70. 30/3/2011 tarihli ve 6216 sayılı Anayasa Mahkemesinin
Kuruluşu ve Yargılama Usulleri Hakkında Kanun'un 45. maddesinin (2) numaralı
fıkrası şöyledir:
"İhlale neden olduğu ileri sürülen işlem,
eylem ya da ihmal için kanunda öngörülmüş idari ve yargısal başvuru yollarının
tamamının bireysel başvuru yapılmadan önce tüketilmiş olması gerekir."
71.Anılan Anayasa ve Kanun maddelerinde yer verilen kanun
yollarının tüketilmesi koşulu, bireysel başvurunun temel hak ihlallerini
önlemek için son ve olağanüstü bir çare olmasının doğal sonucudur. Diğer bir
ifadeyle temel hak ihlallerini öncelikle idari makamların ve derece
mahkemelerinin gidermekle yükümlü olması, kanun yollarının tüketilmesi koşulunu
zorunlu kılmaktadır (Necati Gündüz ve Recep
Gündüz, B. No: 2012/1027, 12/2/2013, § 20).

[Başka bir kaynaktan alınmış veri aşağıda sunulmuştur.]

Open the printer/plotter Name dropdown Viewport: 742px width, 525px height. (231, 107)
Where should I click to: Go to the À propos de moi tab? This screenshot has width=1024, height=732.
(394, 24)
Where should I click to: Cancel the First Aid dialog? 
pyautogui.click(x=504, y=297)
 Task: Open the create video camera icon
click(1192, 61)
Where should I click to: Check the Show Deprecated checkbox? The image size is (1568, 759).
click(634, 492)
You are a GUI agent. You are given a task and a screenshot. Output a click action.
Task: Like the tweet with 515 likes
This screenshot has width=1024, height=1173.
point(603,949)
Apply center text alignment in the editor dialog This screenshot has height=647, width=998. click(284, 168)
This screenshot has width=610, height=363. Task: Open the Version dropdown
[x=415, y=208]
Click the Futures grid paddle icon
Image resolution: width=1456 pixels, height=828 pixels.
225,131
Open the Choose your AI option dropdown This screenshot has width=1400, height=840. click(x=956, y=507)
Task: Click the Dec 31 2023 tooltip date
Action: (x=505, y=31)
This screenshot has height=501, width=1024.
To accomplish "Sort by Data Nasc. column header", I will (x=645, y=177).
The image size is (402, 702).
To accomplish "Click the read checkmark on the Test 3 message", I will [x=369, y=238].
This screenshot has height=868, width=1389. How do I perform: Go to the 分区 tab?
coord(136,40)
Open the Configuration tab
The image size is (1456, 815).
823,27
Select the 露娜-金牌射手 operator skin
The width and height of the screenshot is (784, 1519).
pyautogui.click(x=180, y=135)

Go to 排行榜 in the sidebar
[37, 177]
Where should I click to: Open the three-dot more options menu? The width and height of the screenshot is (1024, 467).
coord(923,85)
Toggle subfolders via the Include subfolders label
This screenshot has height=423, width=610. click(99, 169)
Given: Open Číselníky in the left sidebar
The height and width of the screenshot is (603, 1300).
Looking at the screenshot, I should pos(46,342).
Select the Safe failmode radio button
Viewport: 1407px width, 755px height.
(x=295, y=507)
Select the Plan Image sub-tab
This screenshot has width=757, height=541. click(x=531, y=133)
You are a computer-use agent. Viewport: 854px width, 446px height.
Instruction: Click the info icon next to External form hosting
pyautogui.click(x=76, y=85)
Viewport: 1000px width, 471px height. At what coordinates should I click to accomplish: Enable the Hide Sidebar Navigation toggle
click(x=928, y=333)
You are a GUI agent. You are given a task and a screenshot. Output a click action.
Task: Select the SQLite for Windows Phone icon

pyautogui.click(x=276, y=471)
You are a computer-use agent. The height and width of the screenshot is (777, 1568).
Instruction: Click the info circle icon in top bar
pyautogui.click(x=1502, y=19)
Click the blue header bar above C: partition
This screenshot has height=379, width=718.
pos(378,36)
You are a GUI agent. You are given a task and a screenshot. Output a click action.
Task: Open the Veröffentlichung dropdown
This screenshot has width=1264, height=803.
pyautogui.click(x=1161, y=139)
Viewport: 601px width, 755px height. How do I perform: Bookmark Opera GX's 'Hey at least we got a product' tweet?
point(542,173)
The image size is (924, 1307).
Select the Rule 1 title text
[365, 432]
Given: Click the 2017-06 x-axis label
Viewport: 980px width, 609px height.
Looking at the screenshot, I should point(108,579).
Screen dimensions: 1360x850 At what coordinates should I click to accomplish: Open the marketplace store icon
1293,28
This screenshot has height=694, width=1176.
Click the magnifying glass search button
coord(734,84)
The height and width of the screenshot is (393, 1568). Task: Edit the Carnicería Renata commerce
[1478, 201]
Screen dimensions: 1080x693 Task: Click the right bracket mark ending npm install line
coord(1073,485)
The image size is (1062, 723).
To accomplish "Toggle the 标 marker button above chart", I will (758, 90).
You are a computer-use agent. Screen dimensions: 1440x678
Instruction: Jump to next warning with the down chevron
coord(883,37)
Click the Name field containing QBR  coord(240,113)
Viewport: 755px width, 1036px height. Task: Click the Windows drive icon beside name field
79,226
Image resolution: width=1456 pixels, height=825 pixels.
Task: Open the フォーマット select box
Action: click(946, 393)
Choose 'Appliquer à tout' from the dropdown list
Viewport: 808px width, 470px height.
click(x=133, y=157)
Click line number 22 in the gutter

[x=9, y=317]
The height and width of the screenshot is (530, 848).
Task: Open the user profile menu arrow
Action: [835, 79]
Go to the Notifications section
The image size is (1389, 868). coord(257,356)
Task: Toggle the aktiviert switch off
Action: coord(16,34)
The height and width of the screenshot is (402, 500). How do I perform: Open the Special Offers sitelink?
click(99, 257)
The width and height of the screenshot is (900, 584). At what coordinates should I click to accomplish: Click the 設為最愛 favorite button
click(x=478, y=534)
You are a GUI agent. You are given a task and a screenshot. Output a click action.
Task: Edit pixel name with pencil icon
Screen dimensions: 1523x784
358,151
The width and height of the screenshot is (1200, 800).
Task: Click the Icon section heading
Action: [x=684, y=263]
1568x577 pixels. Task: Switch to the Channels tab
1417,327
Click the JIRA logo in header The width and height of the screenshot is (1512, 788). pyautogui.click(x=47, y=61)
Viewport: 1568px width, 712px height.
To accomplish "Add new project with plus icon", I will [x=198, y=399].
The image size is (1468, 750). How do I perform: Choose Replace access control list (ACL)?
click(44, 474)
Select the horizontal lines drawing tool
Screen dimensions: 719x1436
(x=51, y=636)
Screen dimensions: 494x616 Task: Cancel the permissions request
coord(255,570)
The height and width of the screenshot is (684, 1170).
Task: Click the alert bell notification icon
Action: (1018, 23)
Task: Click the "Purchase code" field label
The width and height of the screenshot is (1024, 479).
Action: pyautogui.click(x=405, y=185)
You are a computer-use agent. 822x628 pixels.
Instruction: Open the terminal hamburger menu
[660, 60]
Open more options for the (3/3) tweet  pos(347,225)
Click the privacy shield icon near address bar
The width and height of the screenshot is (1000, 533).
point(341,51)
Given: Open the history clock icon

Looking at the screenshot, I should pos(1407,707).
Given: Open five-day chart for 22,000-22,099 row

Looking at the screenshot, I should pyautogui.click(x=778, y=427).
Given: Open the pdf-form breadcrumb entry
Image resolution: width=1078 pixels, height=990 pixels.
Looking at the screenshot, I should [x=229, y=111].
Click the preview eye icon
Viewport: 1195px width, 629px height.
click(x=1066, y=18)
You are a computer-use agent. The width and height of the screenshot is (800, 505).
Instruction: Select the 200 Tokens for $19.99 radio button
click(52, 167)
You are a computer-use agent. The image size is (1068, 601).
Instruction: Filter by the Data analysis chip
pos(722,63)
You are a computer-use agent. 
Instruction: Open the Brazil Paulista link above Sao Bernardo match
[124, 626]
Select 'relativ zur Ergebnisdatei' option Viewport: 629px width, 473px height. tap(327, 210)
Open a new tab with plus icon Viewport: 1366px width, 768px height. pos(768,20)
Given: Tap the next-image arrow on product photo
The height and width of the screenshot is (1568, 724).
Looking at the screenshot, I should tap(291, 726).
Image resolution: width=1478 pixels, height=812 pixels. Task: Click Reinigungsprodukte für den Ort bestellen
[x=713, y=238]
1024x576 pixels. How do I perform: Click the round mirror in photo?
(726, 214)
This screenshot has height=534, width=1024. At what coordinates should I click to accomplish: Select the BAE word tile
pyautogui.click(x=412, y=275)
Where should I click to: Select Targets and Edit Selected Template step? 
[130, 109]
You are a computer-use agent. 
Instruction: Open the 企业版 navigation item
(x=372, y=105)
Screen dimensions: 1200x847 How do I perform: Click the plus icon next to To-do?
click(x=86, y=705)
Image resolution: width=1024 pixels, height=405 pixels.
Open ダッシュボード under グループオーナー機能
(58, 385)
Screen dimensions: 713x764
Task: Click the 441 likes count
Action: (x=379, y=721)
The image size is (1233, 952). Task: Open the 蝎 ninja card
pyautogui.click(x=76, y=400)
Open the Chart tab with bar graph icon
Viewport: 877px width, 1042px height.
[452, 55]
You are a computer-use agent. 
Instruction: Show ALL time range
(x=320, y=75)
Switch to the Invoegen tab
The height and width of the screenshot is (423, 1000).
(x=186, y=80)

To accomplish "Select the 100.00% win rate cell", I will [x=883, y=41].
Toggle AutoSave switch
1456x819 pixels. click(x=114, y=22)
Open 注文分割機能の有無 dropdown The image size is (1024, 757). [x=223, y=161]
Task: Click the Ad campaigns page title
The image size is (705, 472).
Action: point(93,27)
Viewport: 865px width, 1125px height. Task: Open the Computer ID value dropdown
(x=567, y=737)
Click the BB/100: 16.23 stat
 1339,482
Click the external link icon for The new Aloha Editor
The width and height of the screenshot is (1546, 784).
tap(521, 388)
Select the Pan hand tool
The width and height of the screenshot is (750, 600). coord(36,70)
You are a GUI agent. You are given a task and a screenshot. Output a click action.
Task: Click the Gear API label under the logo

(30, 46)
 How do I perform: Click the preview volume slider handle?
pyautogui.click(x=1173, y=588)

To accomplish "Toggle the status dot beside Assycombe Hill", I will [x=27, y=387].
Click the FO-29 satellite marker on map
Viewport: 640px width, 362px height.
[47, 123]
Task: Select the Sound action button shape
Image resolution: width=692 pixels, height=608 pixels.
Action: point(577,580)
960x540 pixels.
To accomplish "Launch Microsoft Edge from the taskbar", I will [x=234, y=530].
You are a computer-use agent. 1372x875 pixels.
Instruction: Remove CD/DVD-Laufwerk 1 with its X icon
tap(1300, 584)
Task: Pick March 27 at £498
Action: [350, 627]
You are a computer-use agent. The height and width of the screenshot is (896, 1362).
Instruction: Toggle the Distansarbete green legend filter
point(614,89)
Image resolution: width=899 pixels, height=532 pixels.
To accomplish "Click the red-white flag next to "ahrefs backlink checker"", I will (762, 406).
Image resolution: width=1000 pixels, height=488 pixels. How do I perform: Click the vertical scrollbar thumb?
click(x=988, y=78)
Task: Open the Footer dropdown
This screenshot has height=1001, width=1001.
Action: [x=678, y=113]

72. Başvuruya ilişkin olarak diğer başvurucular yönünden
yukarıda yapılan incelemede ölümün kasıtlı olarak meydana gelmediği, olayın
koşullarının belirsizlik içinde bırakılmamış olduğu ve kamu makamlarının
olaydaki sorumluluklarının tespit edilmiş olduğu belirtilerek hukuk veya idari
dava yoluyla tazminat edimi sağlanmasının uygun bir telafi teşkil edebileceği
sonucuna ulaşılmıştır.
73. Başvurucu Selma Yıldız tarafından da iddiaları bakımından
erişilebilir ve etkili olmadığı ileri sürülmeyen kamu idaresi aleyhine tam
yargı davası açma yolunun somut olayda sorumluluğu tespit ve tazmin etme
kapasitesini haiz olduğu sonucuna varılmaktadır.
74. Bireysel başvuru dosyasında başvurucu Selma Yıldız
tarafından kamu idaresi aleyhine tam yargı davası açma yoluna başvurulduğuna
yönelik bilgi ve belge bulunmamaktadır.
75. Bu itibarla başvuru konusu olayda yaşamı koruma
yükümlülüğünün ihlal edildiği iddiasına ilişkin kanunda öngörülen idari yargı
yoluna başvurulmadığından başvurucu Selma Yıldız tarafından başvuru yollarının
usulünce tüketildiği söylenemez.
76. Açıklanan gerekçelerle başvurunun diğer kabul edilebilirlik
şartları yönünden incelenmeksizin başvuru
yollarının tüketilmemiş olması nedeniyle kabul edilemez olduğuna
karar verilmesi gerekir.
VI. HÜKÜM
Açıklanan gerekçelerle;
A. 1. Başvurucu Altun Özyolcu, Aynur
Özyolcu, Cemil Özyolcu, Esra Araz ve Mehmet Sıdık Özyolcu yönünden yaşam
hakkının ihlal edildiğine ilişkin iddianın
açıkça dayanaktan yoksun olması nedeniyle KABUL EDİLEMEZ OLDUĞUNA,
2. Başvurucu Selma Yıldız yönünden yaşam hakkının ihlal
edildiğine ilişkin iddianın başvuru
yollarının tüketilmemesi nedeniyle KABUL EDİLEMEZ OLDUĞUNA,
B. Yargılama giderlerinin başvurucular üzerinde BIRAKILMASINA
19/9/2018 tarihinde OYBİRLİĞİYLE karar verildi.